Penganut beberapa teori pembangunan seimbang yaitu : Rosenstein-Rodan, Nurske,
Scitovsky Dan Lewis, mereka berpandangan bahwasannya dengan menekankan
pembangunan yang serentak diberbagai sektor industri maka akan mampu menciptakan
ekonomi ekstern dan hal ini akan menyebabkan peningkatan pendapatan perkapita negara
berkembang.
Namun, teori tentang pembangunan seimbang dibantah atau dikritik oleh beberapa ahli
ekonomi, atau lebih dikenal dengan penganut teori pembangunan tidak seimbang, diantaranya
: Singer dan Hirschman, dimana mereka mengkritik tentang pembangunan seimbang mereka
berpandangan bahwa, pembangunan seimbang tidak sesuai jika diterapkan dinegara
berkembang dikarenakan adanya faktor utama keterbatasan sumber daya yang dimiliki, dan
juga tenaga-tenaga ahli.

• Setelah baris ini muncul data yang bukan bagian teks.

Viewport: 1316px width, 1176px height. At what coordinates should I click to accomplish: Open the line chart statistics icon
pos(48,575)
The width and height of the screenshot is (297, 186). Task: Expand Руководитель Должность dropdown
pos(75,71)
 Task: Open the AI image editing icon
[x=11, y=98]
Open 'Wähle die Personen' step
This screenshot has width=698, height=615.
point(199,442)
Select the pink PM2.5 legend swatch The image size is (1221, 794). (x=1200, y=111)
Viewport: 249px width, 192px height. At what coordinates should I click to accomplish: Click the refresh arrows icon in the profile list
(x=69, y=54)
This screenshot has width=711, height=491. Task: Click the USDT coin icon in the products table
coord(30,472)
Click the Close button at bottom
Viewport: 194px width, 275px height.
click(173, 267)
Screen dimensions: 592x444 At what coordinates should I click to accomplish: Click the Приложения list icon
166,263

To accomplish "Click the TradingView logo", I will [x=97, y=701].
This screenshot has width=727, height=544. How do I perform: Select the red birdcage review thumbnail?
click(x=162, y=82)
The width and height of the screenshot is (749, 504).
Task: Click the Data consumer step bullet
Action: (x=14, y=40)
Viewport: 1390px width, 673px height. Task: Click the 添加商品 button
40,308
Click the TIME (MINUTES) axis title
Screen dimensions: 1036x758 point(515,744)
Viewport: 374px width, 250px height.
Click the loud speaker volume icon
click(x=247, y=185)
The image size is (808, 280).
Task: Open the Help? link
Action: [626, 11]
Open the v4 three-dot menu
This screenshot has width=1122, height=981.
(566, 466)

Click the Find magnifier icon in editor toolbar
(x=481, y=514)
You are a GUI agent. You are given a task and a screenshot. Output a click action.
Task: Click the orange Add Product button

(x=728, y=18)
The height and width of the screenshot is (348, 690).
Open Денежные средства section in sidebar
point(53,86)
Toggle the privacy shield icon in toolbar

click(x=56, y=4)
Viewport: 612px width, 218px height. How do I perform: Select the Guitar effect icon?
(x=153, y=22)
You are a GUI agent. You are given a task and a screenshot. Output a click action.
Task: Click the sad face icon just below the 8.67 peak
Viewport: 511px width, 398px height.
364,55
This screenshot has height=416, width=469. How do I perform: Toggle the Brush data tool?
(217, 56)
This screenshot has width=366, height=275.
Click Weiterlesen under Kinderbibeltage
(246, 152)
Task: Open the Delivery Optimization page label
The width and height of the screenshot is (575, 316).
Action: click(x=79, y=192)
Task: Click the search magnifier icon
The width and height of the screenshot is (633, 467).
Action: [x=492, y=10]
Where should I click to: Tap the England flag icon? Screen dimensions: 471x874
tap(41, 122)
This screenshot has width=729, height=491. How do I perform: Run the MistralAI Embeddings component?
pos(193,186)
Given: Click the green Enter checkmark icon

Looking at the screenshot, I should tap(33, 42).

Mereka lebih menekankan pada pembangunan tidak seimbang yang
dilakukan dengan memfokuskan pelaksanaan program pembangunan yang mampu
menciptakan gangguan-gangguan dan ketidakseimbangan-ketidakseimbangan dalam kegiatan
ekonomi, dengan demikian hal tersebut akan menjadi pendorong untuk lebih melaksanakan
berbagai program dimasa yang akan datang.
Teori yang terkandung dalam teori usah minimum kritis dibedakan menjadi 3 pandangan,
pandangan pertama adalah teori nelson dilanjutkan dengan teori Leibeinstein dan yang
terakhir adalah Ranis-Fei.

B. Saran

Pembangunan yang baik adalah pembangunan yang terjadi secara terus-menerus. Baik itu
pembangunan seimbang maupun pembangunan tidak seimbang memiliki kelmahan dan
kelebihannya masing-masing. Oleh karena itu diharapkan teori-teori tersebut dapat membantu
dalam melakukan pembangunan di Indonesia
DAFTAR PUSTAKA

Sukirno, Sadono. 2014. Ekonomi Pembangunan: Proses, Masalah dan Dasar Kebijakan.
Edisi Kedua. Jakarta: Kencana, Prenada Media.